Henry Ford queria trabalhadores não sindicalizados, ordeiros e produtivos, por isso ao aumentar o salário de seus funcionários chegou a enviar inspetores às casas de seus trabalhadores para saber se os salários altos repercutiram na melhoria de vida de seus trabalhadores no interesse deles pela empresa. “Nossa ideia era estimular a vida bem ordenada, e julgáramos que o melhor estímulo fosse um prêmio em dinheiro. O homem que vive bem, trabalha bem” (1967, p. 97).

David Harvey (2009) comentando os estudos de Antonio Gramsci sobre o americanismo e o fordismo destaca que Henry Ford estava preocupado com a criação de um “novo homem”. Essa preocupação universalista refletiu-se durante a expansão do fordismo no pós-guerra o que acabou por contribuir para criar um modo de vida pautado na produção e no consumo de massa. Em sua dimensão espacial esse modo de vida encontrava-se presente na organização material das fábricas, do comércio, na arquitetura dos prédios, nas estradas, nas pontes, etc., que passaram a refletir no espaço uma sociedade de massas.

Por conseguinte, o fordismo do pós-guerra tem de ser visto menos como mero sistema de produção em massa do que como um modo de vida total. Produção em massa significava padronização do produto e consumo de massa, o que implicava toda uma estética e mercadificação da cultura que muitos neoconservadores como Daniel Bell mais tarde considerariam prejudicial à preservação da ética do trabalho e de outras supostas virtudes capitalistas. O fordismo também

se apoiou na, e contribuiu para a, estética do modernismo –

particularmente na inclinação desta última para a funcionalidade e a

eficiência – de maneiras muito explícitas, enquanto as formas de

intervencionismo estatal (orientadas por princípios de racionalidade burocrático-técnica) [...] (HARVEY, 2009, p. 131).

A repercussão de uma sociedade de massas fordista, descrita anteriormente por Harvey, pode ser observada na introdução e expansão dos supermercados. Essa nova forma de comercialização destaca-se inicialmente na venda de produtos estandardizados fazendo uso de uma economia de escala e utilizando-se do autosserviço (self-service).

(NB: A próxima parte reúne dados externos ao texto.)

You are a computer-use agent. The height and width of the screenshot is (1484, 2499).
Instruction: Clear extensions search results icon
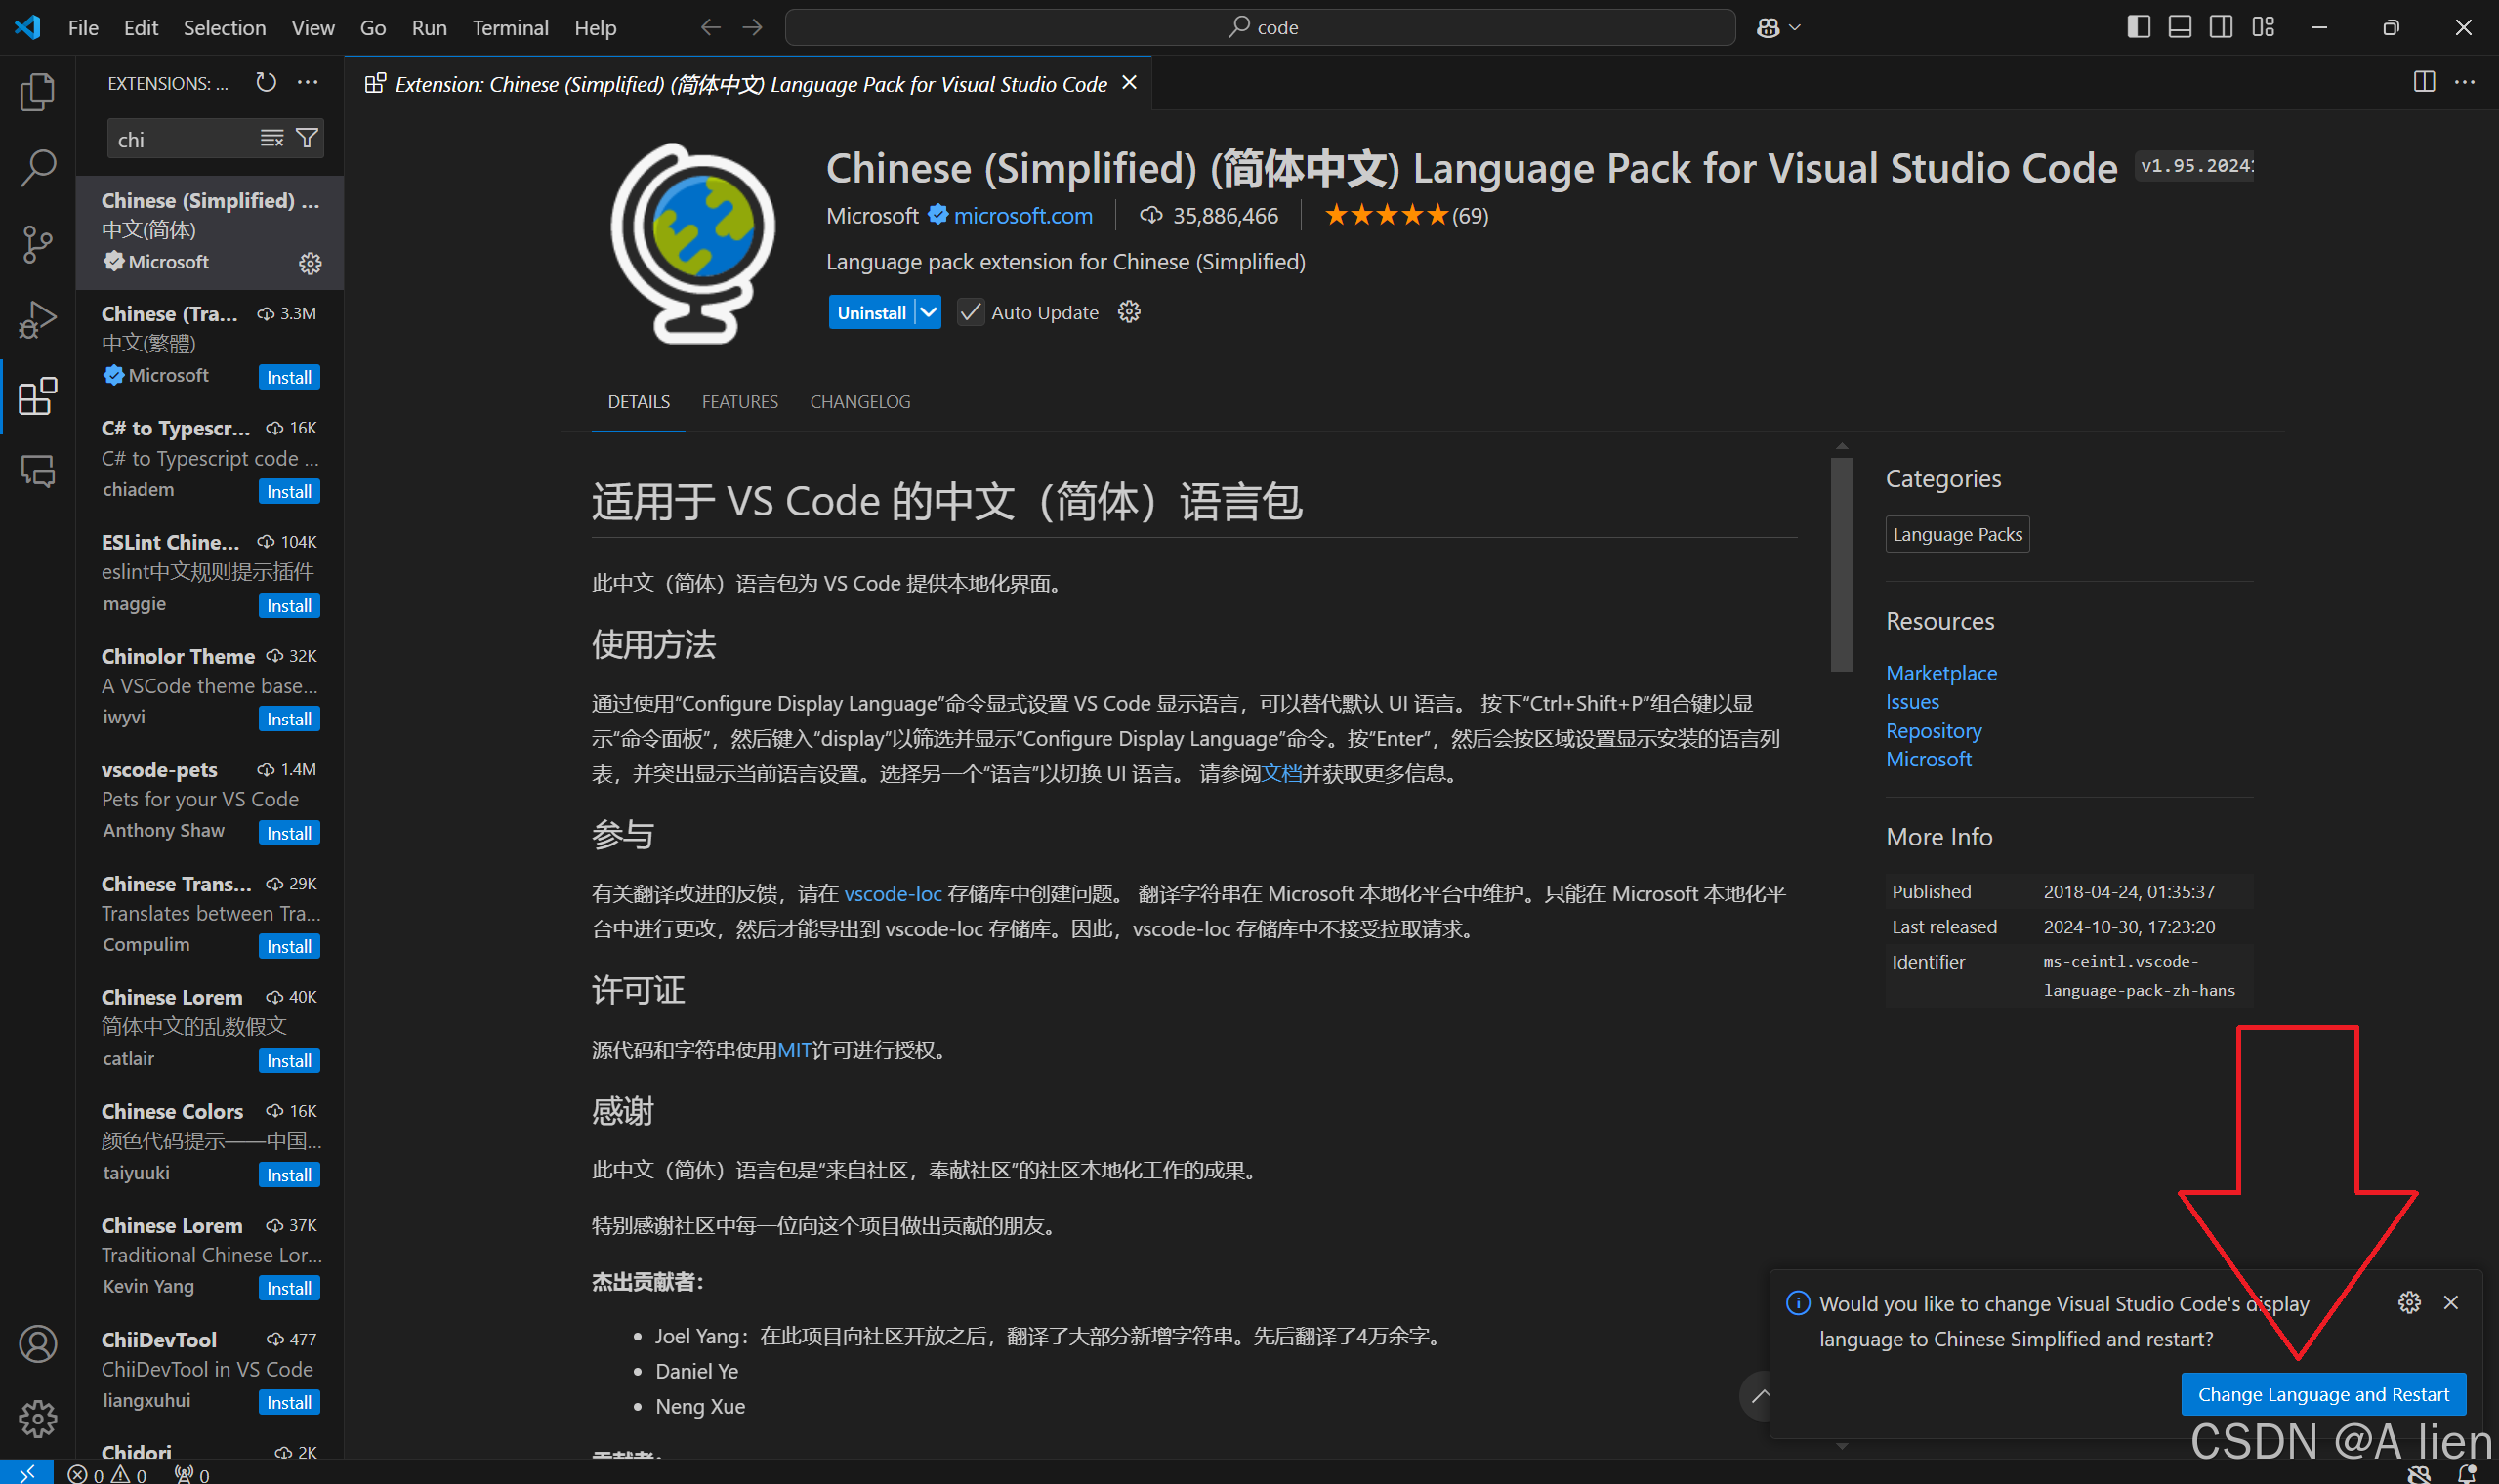click(272, 138)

As primeiras lojas fazendo uso do autosserviço se expandiram nos EUA logo após a crise de 1929 em galpões de fábricas que tinham chegado à falência. Suplantando a técnica de venda direta no balcão e operando com uma margem de lucro baixa, os primeiros supermercados surgem com o foco na venda de produtos acessíveis a um público fortemente atingido pela depressão econômica dos anos 1930 (PINTAUDI, 1981).

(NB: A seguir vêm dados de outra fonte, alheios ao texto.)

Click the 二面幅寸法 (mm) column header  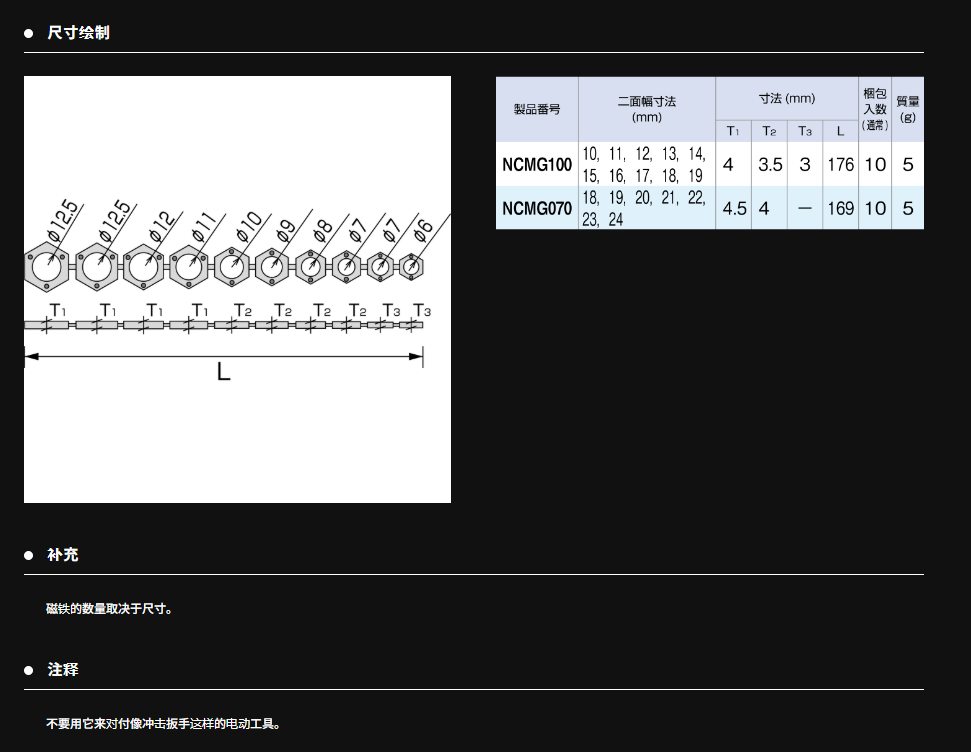pos(647,109)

O desenvolvimento do fordismo, no entanto, não foi aceito sem contestação. O descontentamento em relação à rigidez desse sistema veio acompanhado pelo aumento da sindicalização e do número de greves por parte dos trabalhadores. O que garantiu aumentos salariais e ampliação de conquista no plano dos direitos trabalhista, principalmente nos países de capitalismo avançado. Dado que permite falarmos em “compromisso fordista”, é claro que isso ocorreu em um ambiente de Guerra Fria, de embate entre o modelo do socialismo real e o modelo capitalista.